- **Assignment**: From the line that contains "The width and" through the last line of the data, copy everything exactly and nothing else, omitting the pictures.

- **Data section**:
[Start of section]

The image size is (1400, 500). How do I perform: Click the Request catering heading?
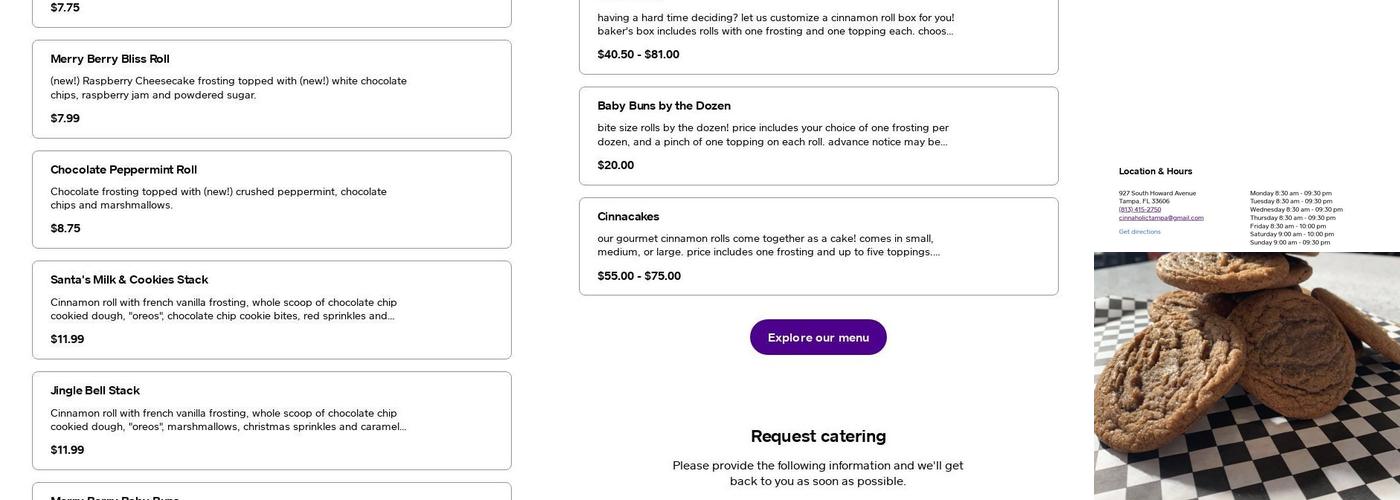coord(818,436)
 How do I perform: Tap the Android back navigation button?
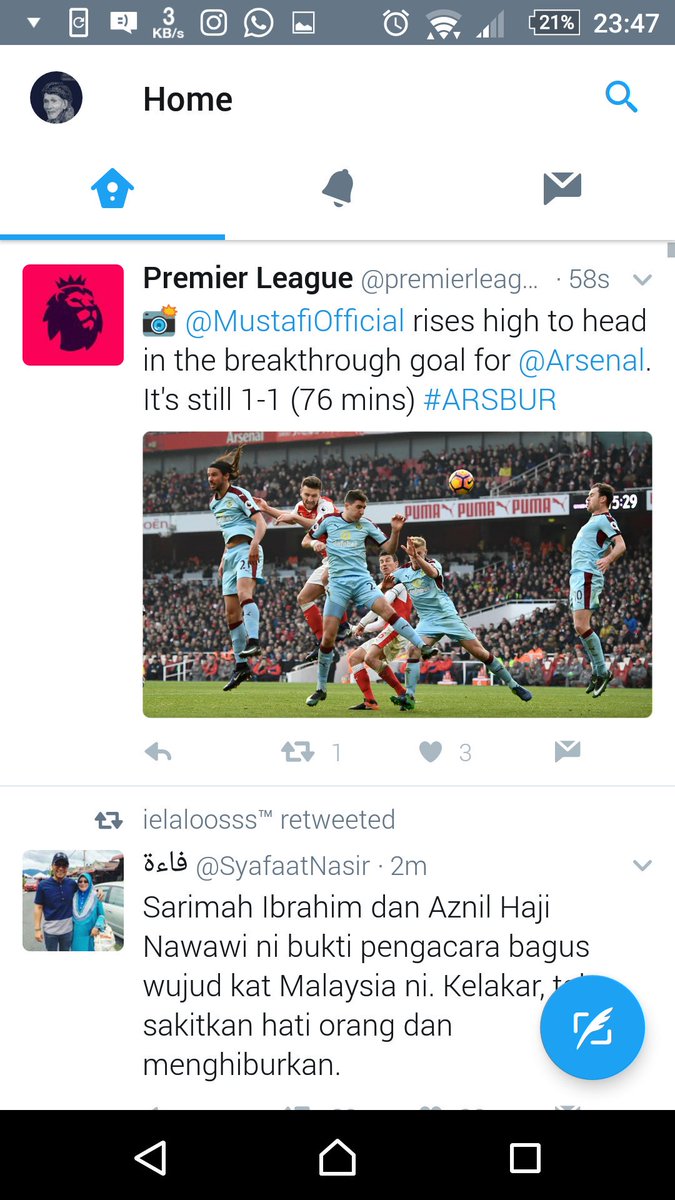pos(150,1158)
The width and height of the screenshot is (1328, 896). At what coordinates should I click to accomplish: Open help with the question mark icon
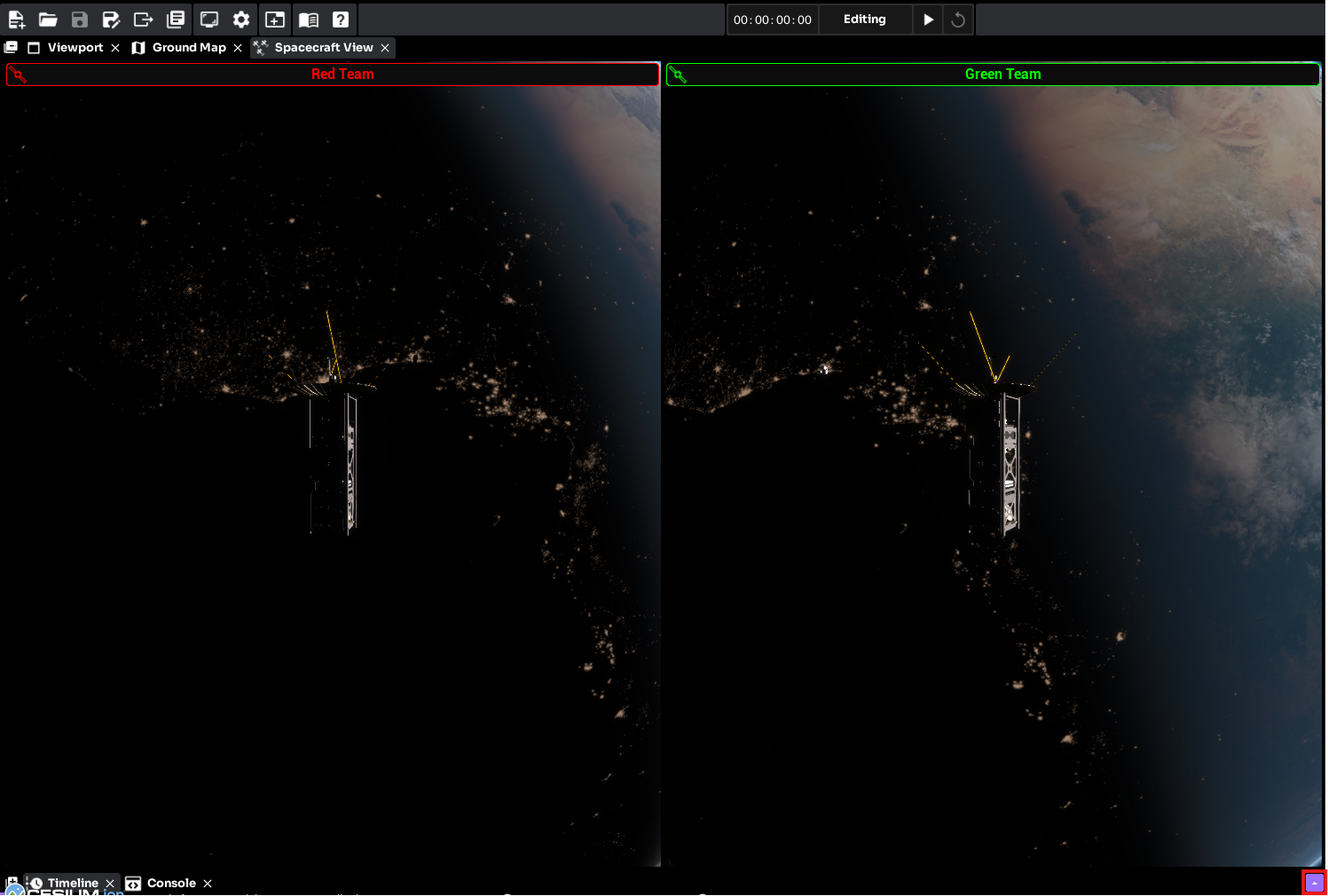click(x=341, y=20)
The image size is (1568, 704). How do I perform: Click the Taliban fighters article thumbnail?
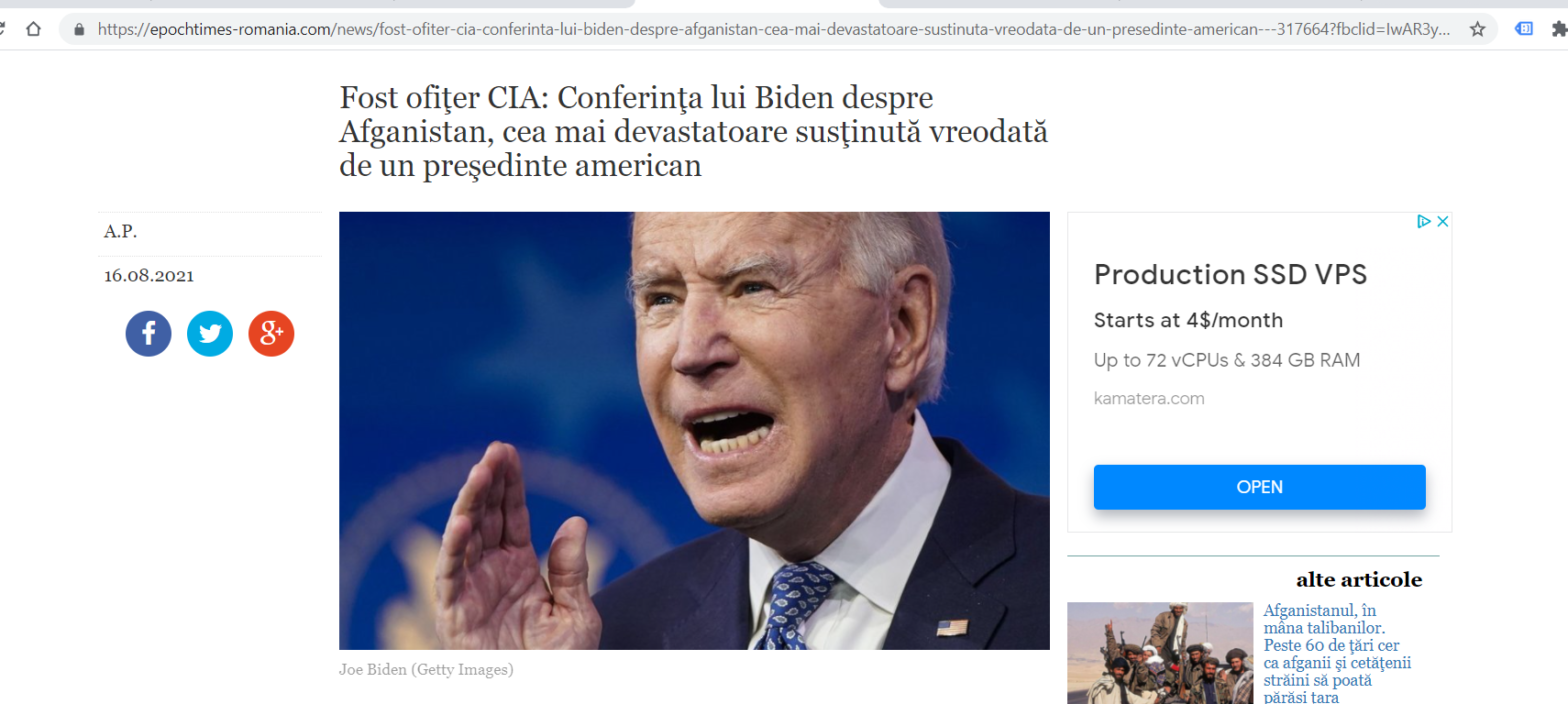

[End of section]

- **Completed task**:
The width and height of the screenshot is (1328, 896). At what coordinates should I click to accomplish: Open help with the question mark icon
click(x=341, y=20)
The image size is (1568, 704). How do I perform: Click the Taliban fighters article thumbnail?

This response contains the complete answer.